Urine sodium concentration to predict fluid responsiveness in oliguric ICU patients: a prospective multicenter observational study

In our study, most patients with transient oliguria did not increase their cardiac output or their urine output after the fluid challenge. Low urine sodium concentration and FENa⁺ were not reliable predictors of fluid responsiveness. Although FEurea and uUrea were different in the CRs and the CNRs, the differences were not clinically relevant for predicting fluid responsiveness.

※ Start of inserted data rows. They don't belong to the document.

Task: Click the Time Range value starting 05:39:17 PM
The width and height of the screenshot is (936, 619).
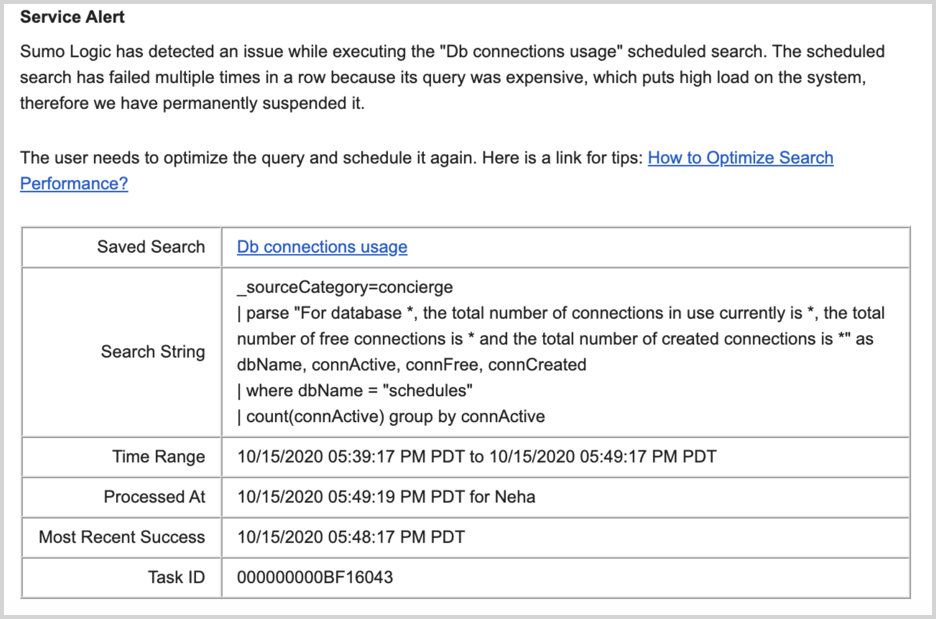Action: [x=476, y=457]
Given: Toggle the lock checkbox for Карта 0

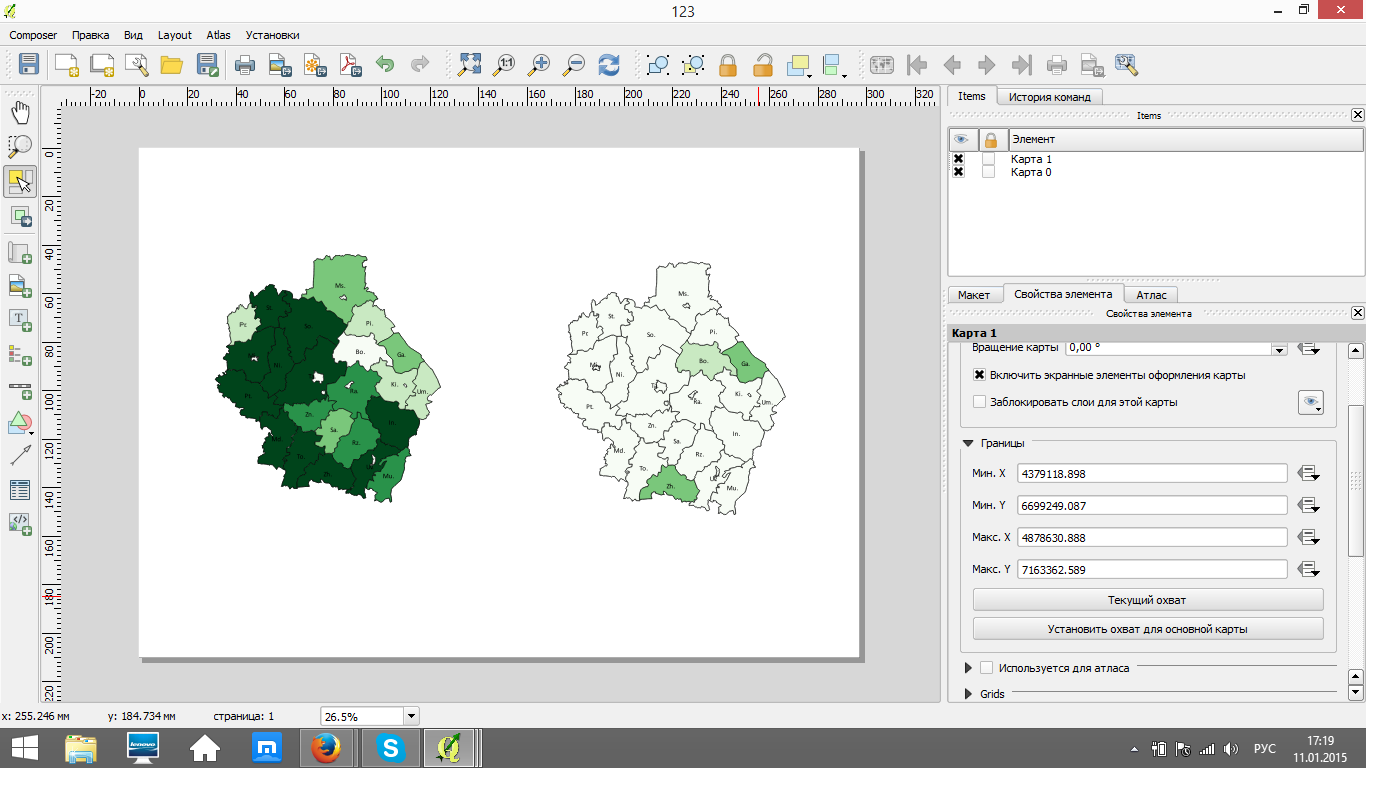Looking at the screenshot, I should pyautogui.click(x=988, y=172).
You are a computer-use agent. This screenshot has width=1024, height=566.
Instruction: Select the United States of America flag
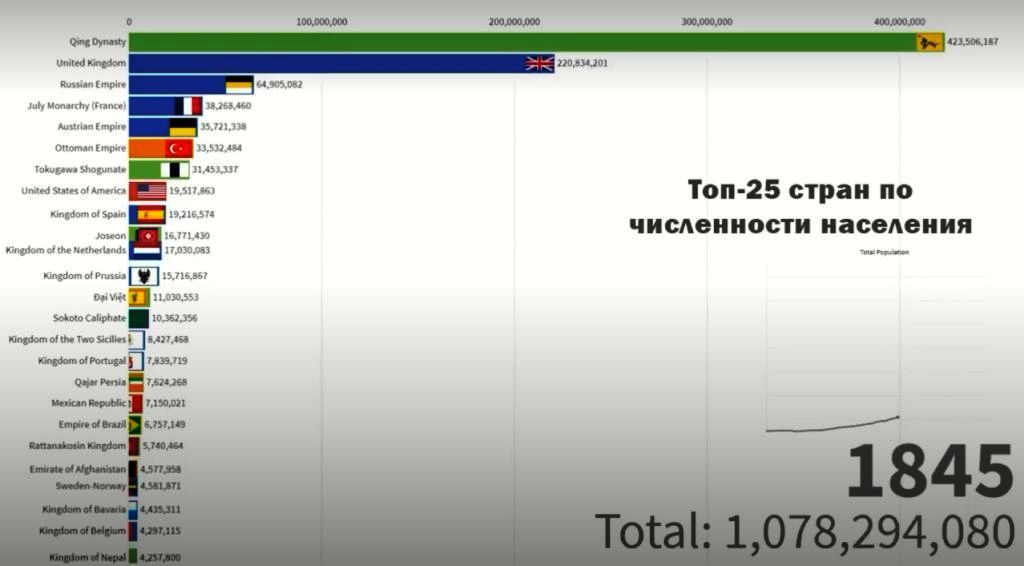pyautogui.click(x=151, y=191)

In routine practice, low urine output often leads to performing fluid challenge in ICU patients. This is based on the hypothesis of a systemic hemodynamic contribution to low renal blood flow and low urine output [11, 12]. However, physiological grounds exist to consider oliguria a poor marker of hypovolemia or low intravascular volume [6]. Shock, pain, and the perioperative period are associated with alteration of intrarenal hemodynamics [13, 14] and activation of the RAAS, leading to antinatriuresis and antidiuresis [15, 16]. Our study shows that oliguria with low urine Na⁺ concentration in normotensive ICU patients may not reflect hypovolemia in a large proportion of patients. Hence, fluid challenge may not translate into an increase in cardiac output or urine output.

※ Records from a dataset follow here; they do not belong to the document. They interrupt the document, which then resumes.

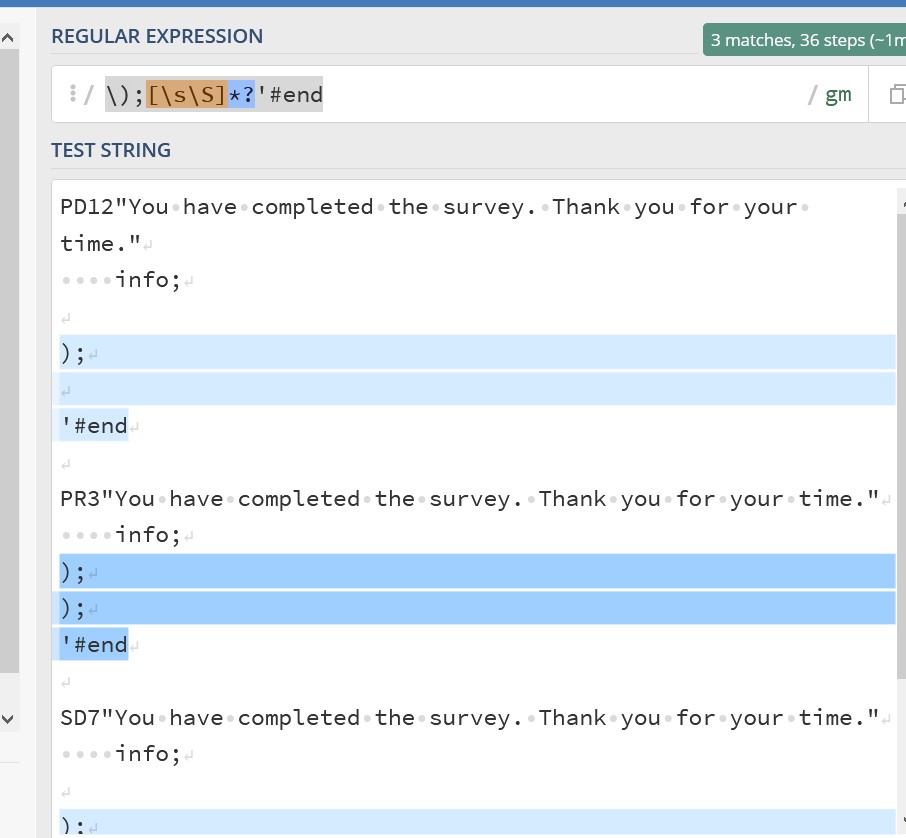Click the escaped \) token at pattern start

coord(116,94)
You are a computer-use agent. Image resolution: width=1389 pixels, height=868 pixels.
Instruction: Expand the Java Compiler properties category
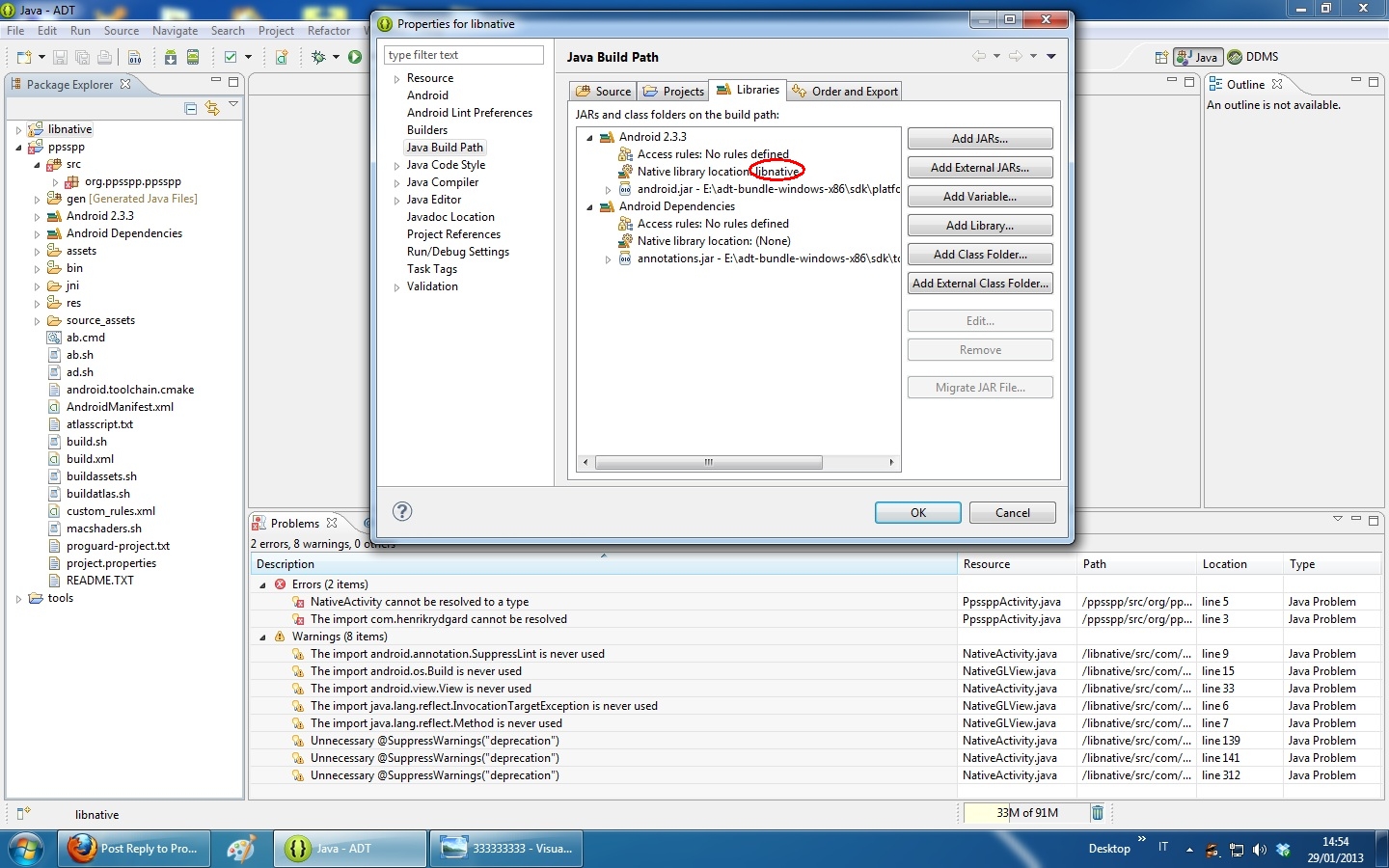(x=396, y=183)
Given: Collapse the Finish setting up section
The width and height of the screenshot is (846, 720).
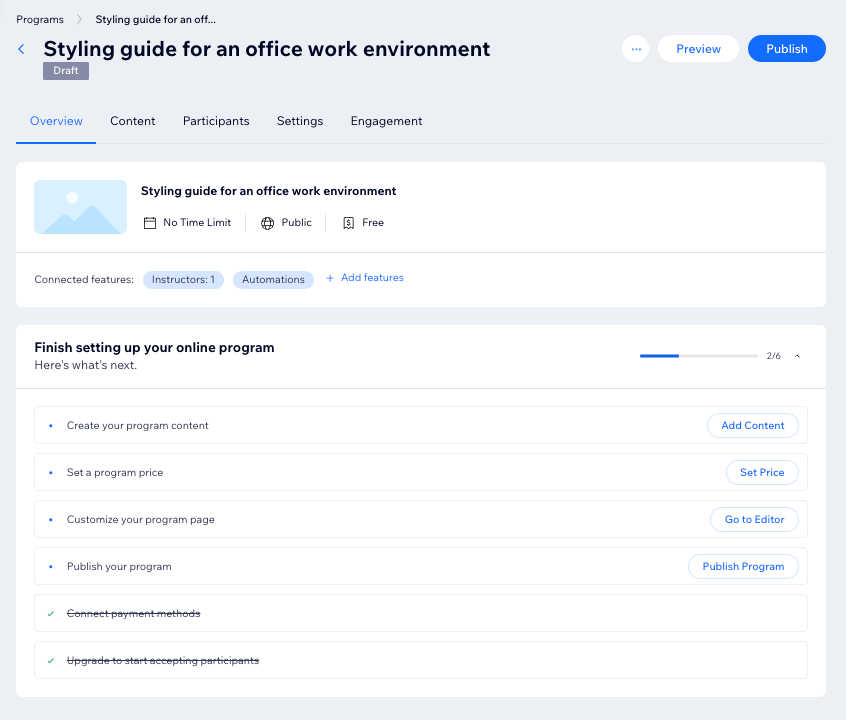Looking at the screenshot, I should (797, 356).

Low uNa⁺ has long been proposed as a biomarker of prerenal failure as well as low intravascular volume status and/or low cardiac output. However, a low urine Na⁺ concentration is a biomarker of RAAS activation that may be triggered by various factors. Urine biomarkers have previously been shown to inaccurately predict persistent or transient AKI [17]. In a multicenter study, Pons et al. showed that urine biochemistry parameters, including FENa⁺ and FEurea, did not predict the rapid reversibility of AKI [18]. Regulation of urine output and renal Na⁺ handling involves many other factors, including tubular cell function and systemic inflammation [19, 20]. Therefore, many factors unrelated to intravascular volume and cardiac output may affect urine output and renal Na⁺ handling, including tubular Na⁺ channel expression [6]. It therefore remains very difficult to recommend the use of urinary biomarkers to predict fluid responsiveness in critically ill patients. Urine biomarkers may still be indicative of tubular function and renal hemodynamics, but these points were not addressed in the present study. In our study, the influence of renal perfusion pressure on renal hemodynamics was reduced by excluding the patients with mean arterial pressure 65 mmHg. However, urine Na⁺ remained poorly predictive of fluid responsiveness (either cardiac output or renal response) in our patients. Clinicians should therefore rely on other markers of fluid responsiveness when deciding whether to initiate a fluid challenge in patients with oliguria. Nevertheless, we acknowledge that our definition of renal responsiveness was arbitrary, relying on the Kidney Disease: Improving Global Outcomes (commonly referred to as KDIGO [21]) definition with a urine output threshold of 0.5 ml/kg/h. Some patients showed a relative increase of urine output after the fluid challenge, albeit below this threshold.

Our study has several limitations. First, the sample size was small. However, the sample size was sufficient to detect a good predictive value of the biomarker. This hypothesis can be rejected on the basis of our results. The low rate of inclusion could be explained by several factors. Our patients had to be both oliguric and hemodynamically stabilized, which may have limited the number of patients eligible for inclusion. Second, they had to be off drugs that interact with renal sodium handling (e.g., diuretics). Third, monitoring of cardiac output or an echocardiography-certified physician was required to monitor stroke volume during the fluid challenge. Altogether, these points may limit the external validity of the results. Nevertheless, urine Na⁺ was not strongly associated with fluid responsiveness. A poor predictive value for fluid responsiveness was observed.

Stroke volume was evaluated with different tools. These tools have been used with acceptable accuracy in monitoring stroke volume [2]. Most important, the same monitor was used for each patient, limiting bias. Urine biochemistry analyses were not centralized in a single laboratory. This may have generated variability, but it also increased the extrapolation of our results. Norepinephrine infusion was required in some patients, affecting intrarenal hemodynamics. However, Bellomo et al. observed that restoring renal perfusion pressure with norepinephrine decreased renal resistance and increased renal conductance in sepsis [22]. Finally, regarding the AKI definition, we were aware that estimating baseline serum creatinine may have introduced bias into the classification. However, estimation of baseline serum creatinine in ICU patients with no available baseline values remains a challenge, with no consensus on the method of obtaining a surrogate.